A tali vicende è seguita una nuova decisione della Commissione dei Ricorsi datata settembre 2020, la quale ha nuovamente rigettato il ricorso contro la decisione della Divisione Opposizione, e una nuova sentenza del Tribunale del Lussemburgo datata ottobre 2022 (caso T-711/20), con la quale anche la nuova decisione è stata oggetto di annullamento. In questo caso, l’elemento erroneo dell’esame della Commissione dei Ricorsi era il non aver condotto la comparazione fra i segni con riferimento al marchio considerato con grado di somiglianza inferiore rispetto a quello oggetto di contestazione. Infatti, secondo il Tribunale, un minor grado di somiglianza di uno dei marchi anteriori avrebbe potuto essere compensato da un più elevato grado di notorietà dello stesso. Inoltre, ulteriore valutazione incorretta della Commissione dei Ricorsi riguardava il mancato riesame delle prove prodotte dinanzi alla Divisione Opposizione.

 

La decisione datata luglio 2024, oggetto di contestazione davanti al Tribunale nel caso in analisi, aveva condotto ad un ulteriore rigetto del ricorso di PUMA SE. Tuttavia, la sentenza dell’ottobre 2025 ha, per la terza volta, condotto all’annullamento. La ragione è racchiusa nel paragrafo 54 della sentenza emessa nel caso 491/24, secondo cui “Si deve concludere che la commissione di ricorso, non prendendo esplicitamente in considerazione l’ipotesi più favorevole alla ricorrente (del resto invocata da quest’ultima), vale a dire quella di un grado «molto elevato» di notorietà, nella valutazione globale del nesso tra i marchi in conflitto, ha violato l’obbligo enunciato ai precedenti punti da 31 a 37 e, in tal modo, è incorsa in un errore di diritto”. Infatti, al fine di fondare le proprie decisioni in relazione al grado di notorietà di un marchio, non è sufficiente, per l’EUIPO, applicare la stessa soglia normalmente applicabile all’esame di distintività, ossia constatare che il marchio anteriore gode di un grado di notorietà «quantomeno medio». Al contrario, l’Ufficio è tenuto a determinare con precisione il grado di intensità della notorietà (medio, elevato o, addirittura, molto elevato) o, quantomeno, a prendere in considerazione esplicitamente l’ipotesi più favorevole alla parte soccombente dinanzi ad esso, ossia la parte i cui argomenti relativi al livello di notorietà del marchio non possono, secondo l’EUIPO, trovare accoglimento.

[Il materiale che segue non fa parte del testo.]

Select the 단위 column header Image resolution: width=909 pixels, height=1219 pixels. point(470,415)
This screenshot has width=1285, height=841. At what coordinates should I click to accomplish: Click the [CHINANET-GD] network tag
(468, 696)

Secondo il Tribunale, come espresso nel paragrafo 37 della sentenza, “L’obbligo di prendere in considerazione esplicitamente l’ipotesi più favorevole alla parte soccombente dinanzi all’EUIPO costituisce per quest’ultimo un’espressione particolare del dovere di diligenza, secondo il quale l’istituzione competente è tenuta ad esaminare, con cura e imparzialità, tutti gli elementi di diritto e di fatto pertinenti del caso di specie”.

 

Tenendo in considerazione che il Tribunale effettua un controllo di legittimità delle decisioni dell’EUIPO e, nel caso di specie, non ha ritenuto di sostituire la propria motivazione a quella dell’organo competente dell’EUIPO, una quarta decisione della Commissione dei Ricorsi pare, dunque, all’orizzonte.